Ford stopped production of the Bronco in 1996 and in 1999, the Underground group came up with a secret program to begin again. They planned to design a new, less boxy design. The program, led by Moray Callum in the Dearborn, Michigan studios, was code-named U260 (U for Utility and 2 for two-door, and 60 from a separate code name T6 for Ford’s small Ranger pickup).
The mechanical underpinnings were provided from the Ranger, to keep the costs down. The team developed both two-and-four-door versions, aiming the Bronco at younger buyers, keeping low pricing and minimalist design in mind. Painting the two-door version red, the team asked Jac Nassar to give it a look. He liked it immediately. The next step was introducing the idea to potential buyers.
Their marketing efforts were delayed due to the faulty Firestone tires episode. A massive recall and congressional investigation followed, leading to lawsuits and losses. Nassar was fired, budgets came under pressure and Ford killed the program.

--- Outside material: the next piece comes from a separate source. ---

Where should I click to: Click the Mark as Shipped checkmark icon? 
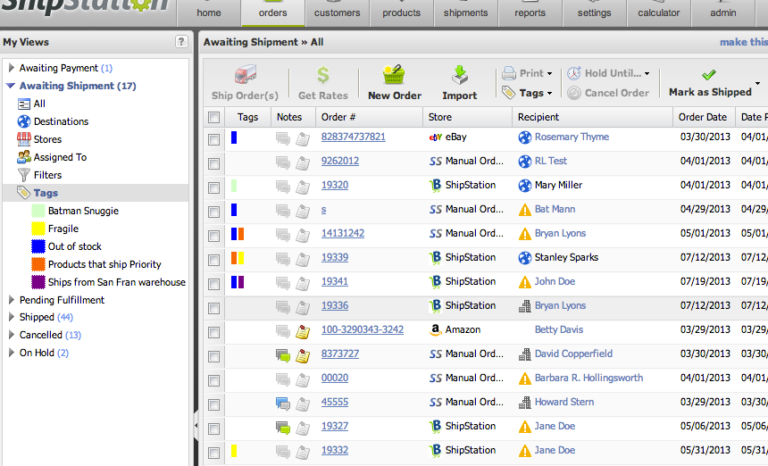coord(709,75)
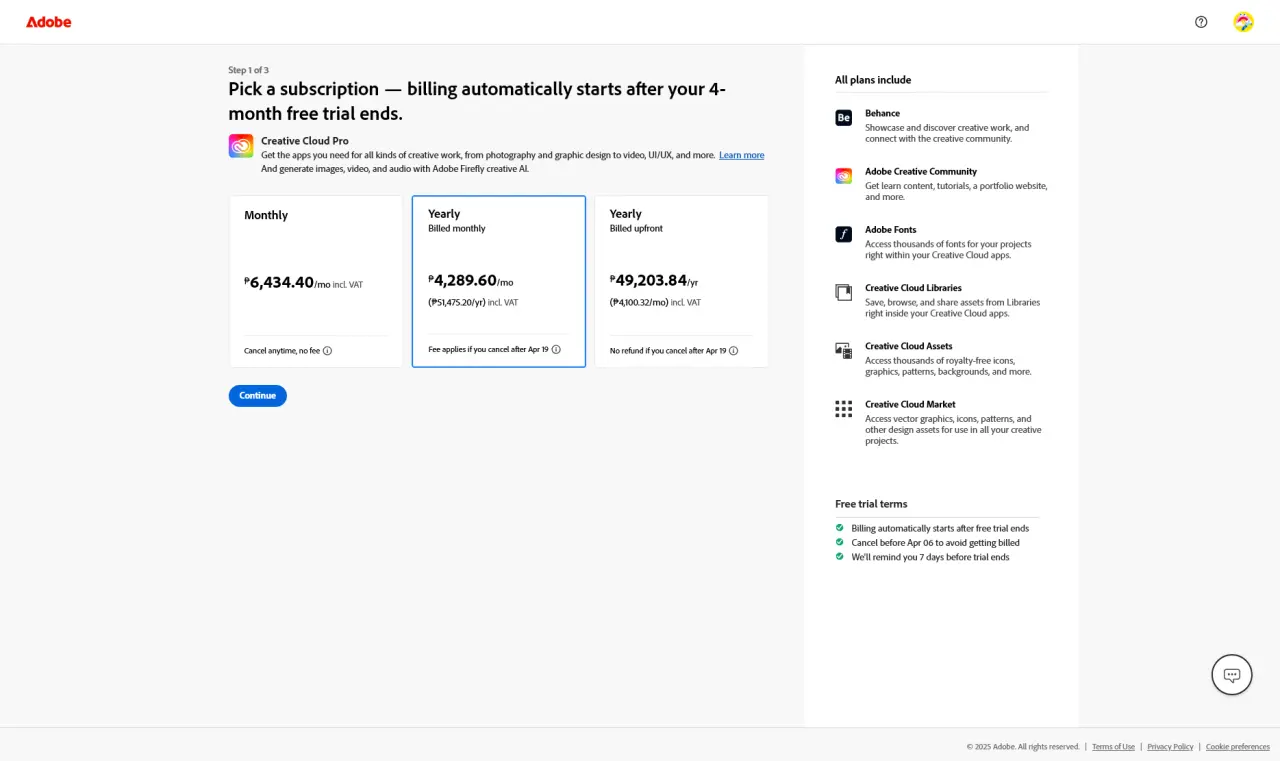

All involved in the project were deeply disappointed. At that time then chief designer J. Mays stepped in and took another shot at the project. He asked his styling studio to design the Bronco of their dreams. Then in 2004, Ford introduced the silver Bronco concept at the Detroit Auto Show. It was a hit. Ford’s response to the popular Hummer, the proposed Bronco, however, had no platform to be built on. As a concept car, it had no real future. What its introduction confirmed, however, was that there was a market for a new Bronco.
What some execs at Ford knew, as did the Underground, though was that there was plenty of people out there who wanted a ‘true sport-utility vehicle.’ In 2006, designer Melvin Betancourt reworked the concept Bronco to fit the underpinnings of the Ranger sold overseas. He was successful in getting a Ford factory in South Africa making the Ranger to build a new Bronco on their assembly line. That new Bronco would be shipped to the U.S. Ford wasn’t buying it. Then came the 2009 recession, as big auto manufacturers came close to bankruptcy. All discussion about any new Bronco was forbidden.
The next bit of bad luck came when Ford realized it had to use the name Bronco or it would lose it. They came up with the idea to put the emblem on the Expedition to keep the trademark alive.
In 2015, Ford decided to bring back the Ranger pickup to America, GM small truck sales ramped up and new small trucks were being designed and sold. The next hurtle involved the need for another vehicle to be built beside the Ranger so that using the plant could be justified. Bingo, back came the idea of the Bronco.
After intensive consumer research, Ford wanted to make sure the name Bronco didn’t have a bad rap after the O.J. fiasco. Luckily, the subjects most associated with the word “Bronco” were wild and free. The name “Bronco” would stay.
Ford planned a big debut, but with the COVID pandemic decided instead to make it a televised debut on July 13.
The director of advanced product marketing, Mark Grueber kept pushing for the Bronco, when ‘so many people doubted’ them. Now the ‘new’ Bronco is a reality and will be in dealerships in Spring 2021. Two and four door models and the Bronco Sport will be available.
As all icons, the Bronco is a vehicle all its own. The acronym GOAT (Go over any terrain), has stuck all these years, and 200 songs have been written about the Bronco. Who says the days of loving an automobile are over?